>>

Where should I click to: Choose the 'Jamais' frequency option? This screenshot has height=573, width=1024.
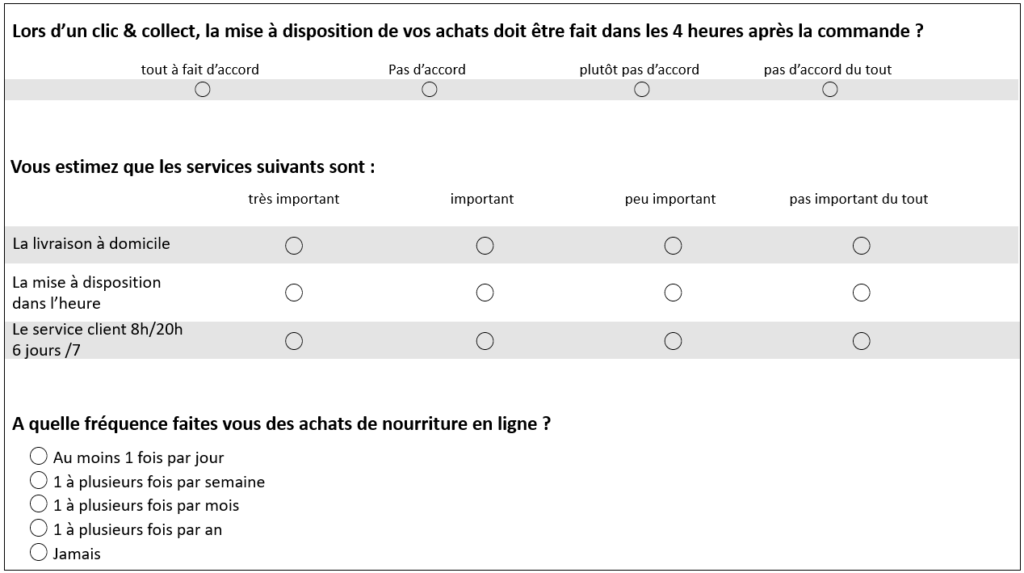pos(40,552)
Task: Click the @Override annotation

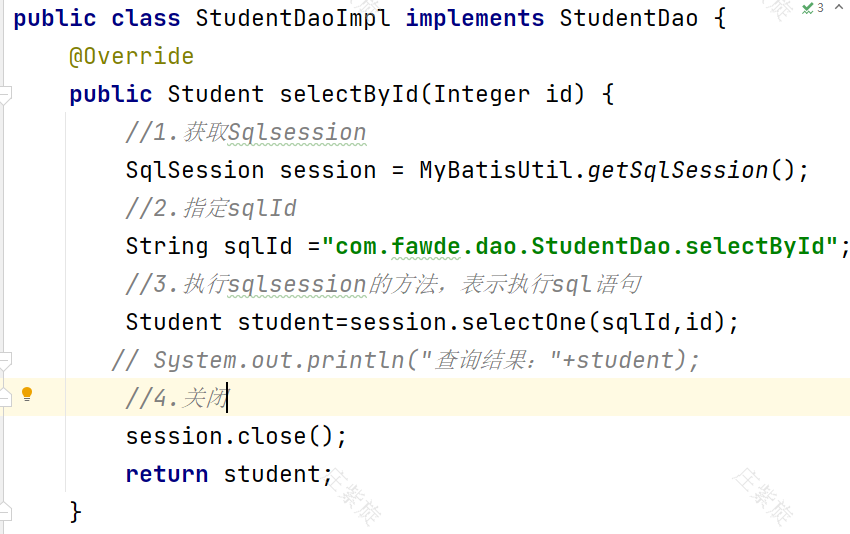Action: [x=132, y=56]
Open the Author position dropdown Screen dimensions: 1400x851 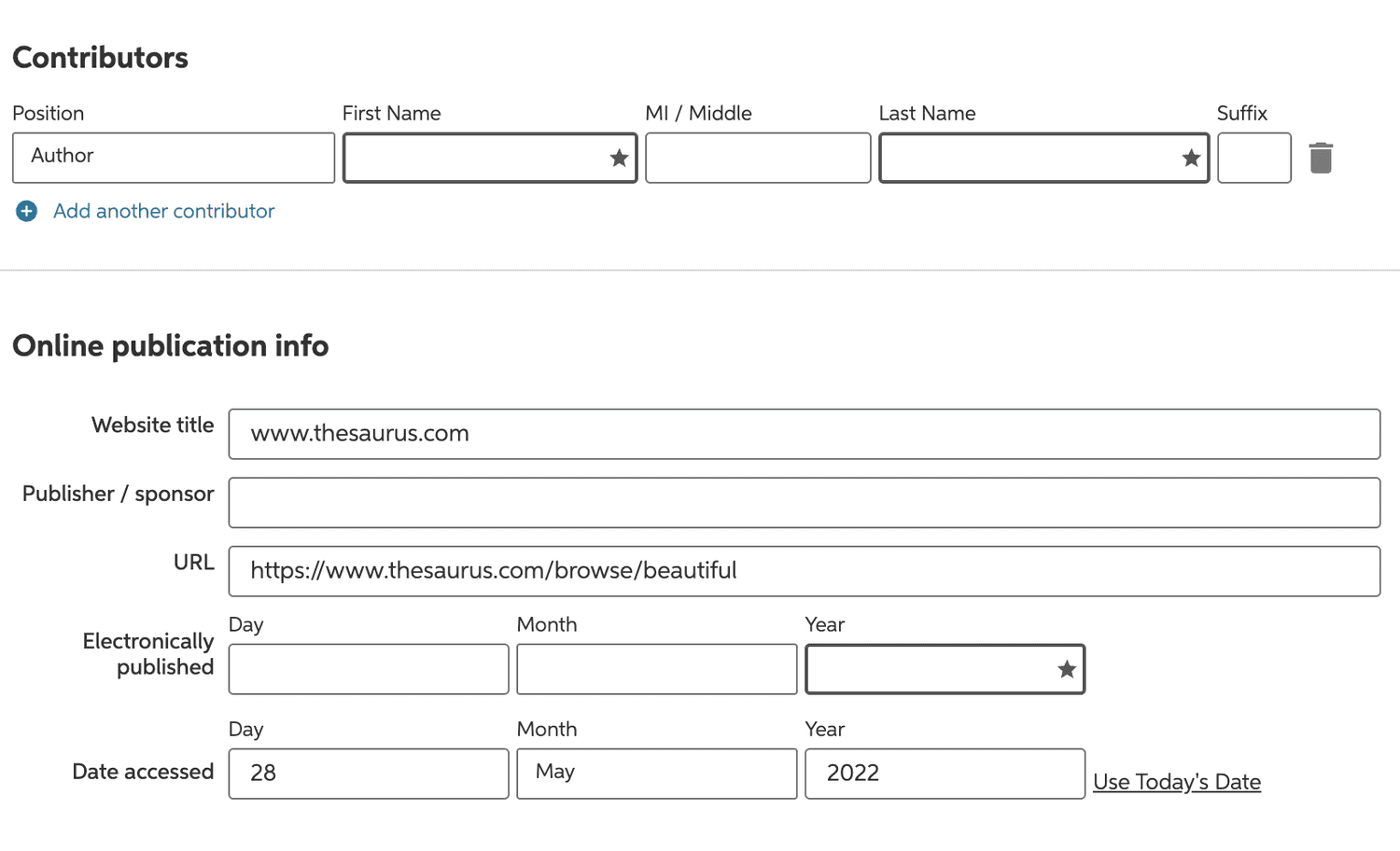pos(174,158)
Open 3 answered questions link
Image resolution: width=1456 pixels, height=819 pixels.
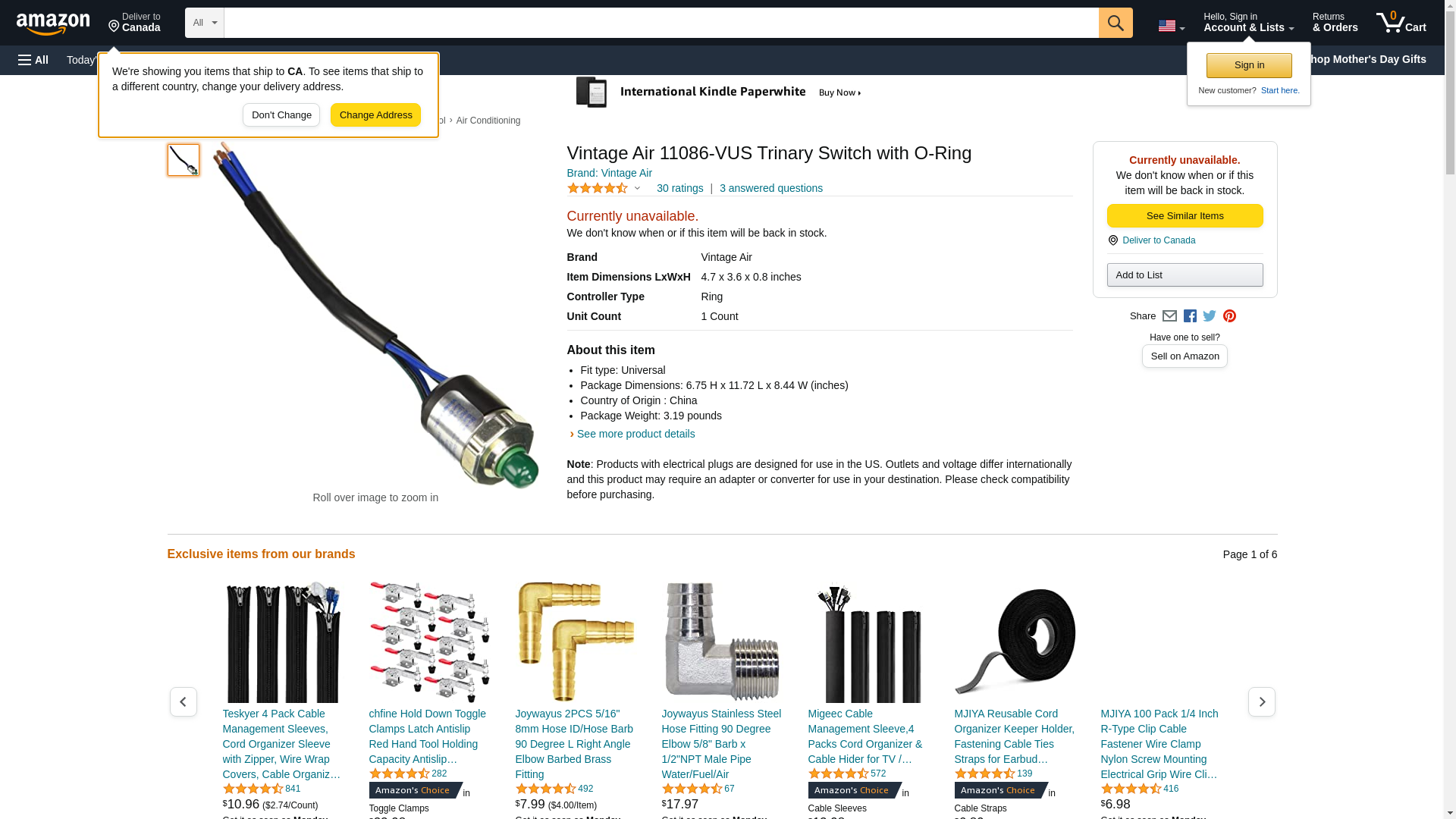click(x=770, y=188)
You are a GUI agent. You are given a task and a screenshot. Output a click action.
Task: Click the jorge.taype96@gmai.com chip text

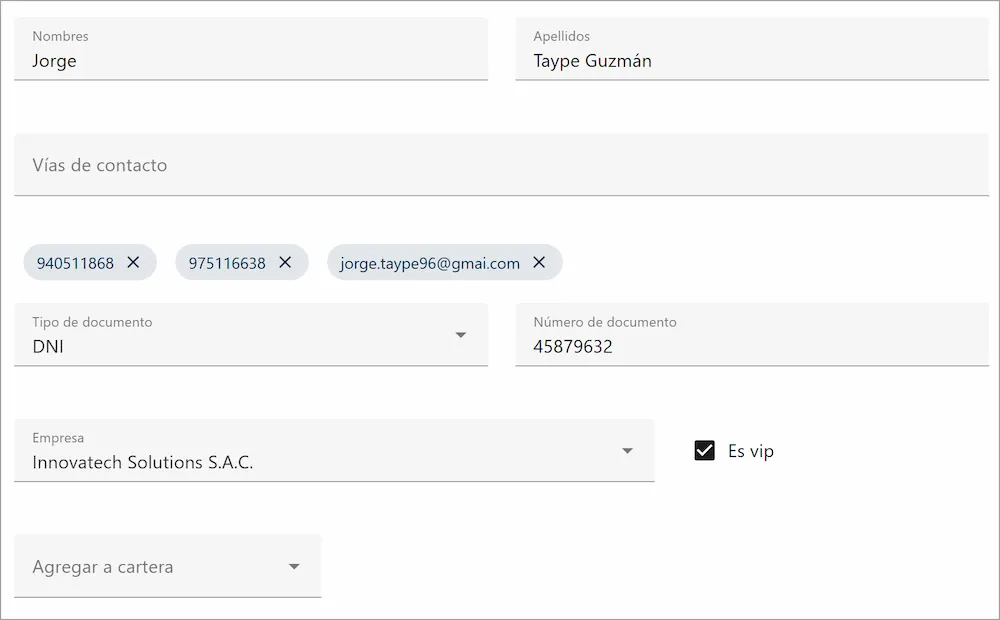coord(430,264)
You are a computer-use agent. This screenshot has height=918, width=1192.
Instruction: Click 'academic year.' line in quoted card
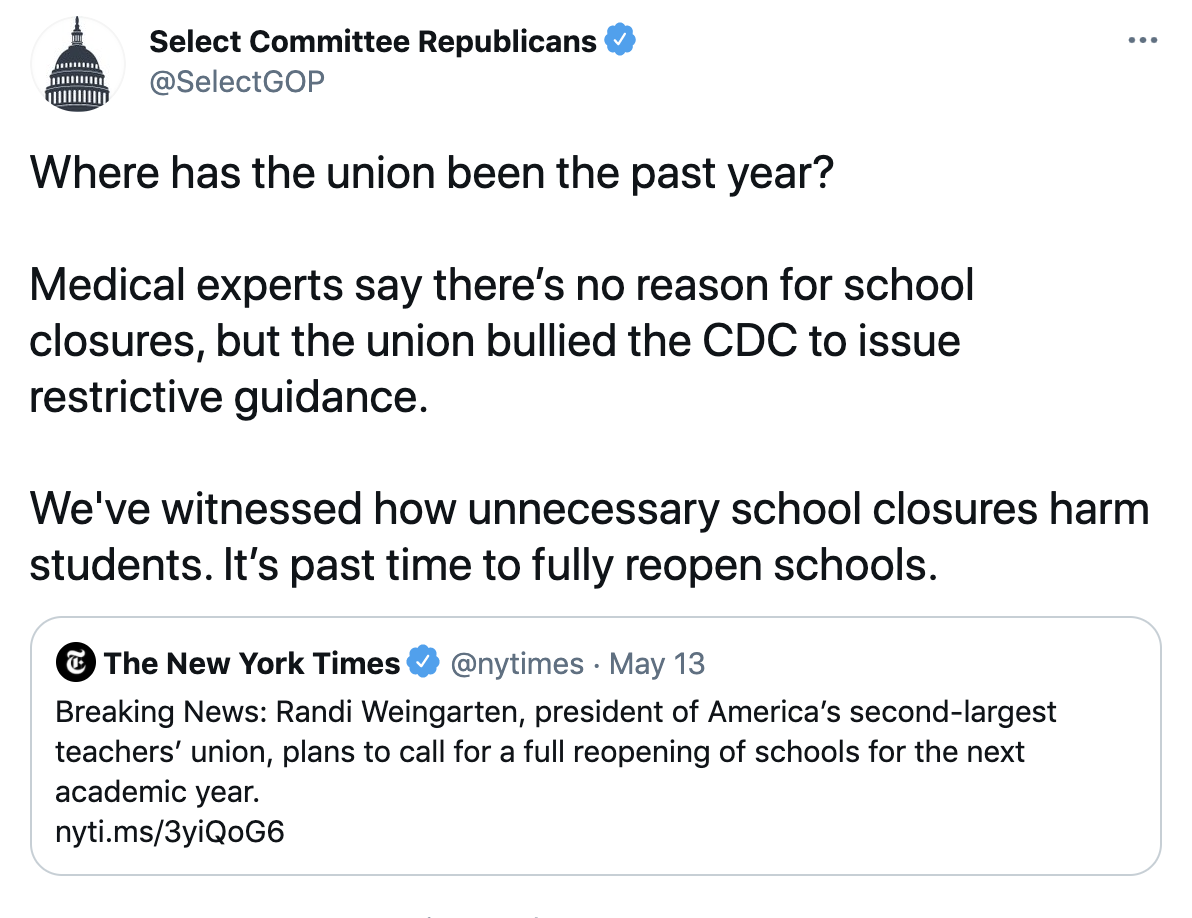pyautogui.click(x=157, y=792)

<<

Assignment: Using the material above, restate word for word the lines from the line that has "Task: Click the jorge.taype96@gmai.com" to the last line, inclusive, with pictures omitted.

Finished task:
Task: Click the jorge.taype96@gmai.com chip text

coord(430,264)
You are a computer-use agent. This screenshot has height=918, width=1192.
Instruction: Click 'academic year.' line in quoted card
pyautogui.click(x=157, y=792)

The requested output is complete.